System implementation flow chart

5 Validation

Our project aims to find the best time for the Twitter user to post his/her tweets with respect to the most active followers to identify the most interactive times. In the previous section, we proposed a solution to this problem in order to help the Twitter user release tweets in the visible region of the active followers to gain the highest level of communication with them. The proposed solution depends on selecting the Global Hit Times (GHT) for active followers of a particular user to launch tweets. Thus, the percentage of activity increases because of the increased response and the retweet rate. In this section, we investigate the effectiveness of the proposed algorithm developed as a tool in our system. This will ensure that we have achieved our objective of demonstrating an increased level of activity and interaction with active followers by targeting the time windows when active followers are online.

6 Conclusion

The results that emerged after using the proposed system gave a good indication of the success of the tool.

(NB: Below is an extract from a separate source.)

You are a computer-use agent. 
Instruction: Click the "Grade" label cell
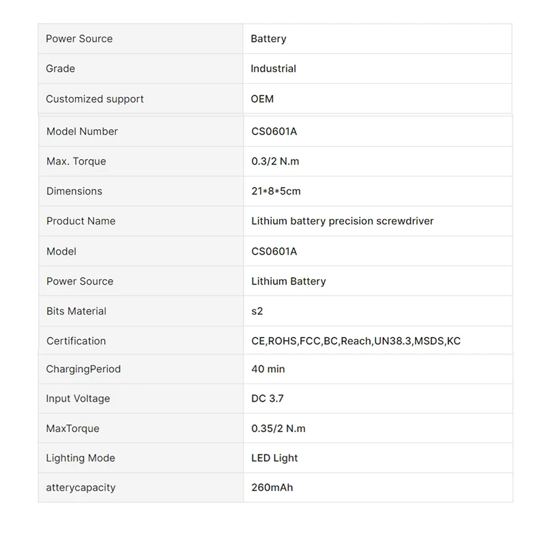pyautogui.click(x=61, y=69)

By considering the more active followers the activity of the tweet viewership increased as the active follower’s tweet got more visibility. For that, it cannot rely on the peak times or days for the majority of people because there are special times of the individual achieves high probability of activities, thus guaranteeing greater interaction and engagement with posted tweets. From the results of the experiments it can be deduced that there is a direct relationship between the number of followers and number of active followers. It was also noted that the for some accounts the number of followers increased while the experiments were completed. This may be due to an increase in the activity level of active followers by retweet, which contributed to the spread of tweets significantly and the gaining of new followers. This assumption provides an area of research which can be addressed in the future.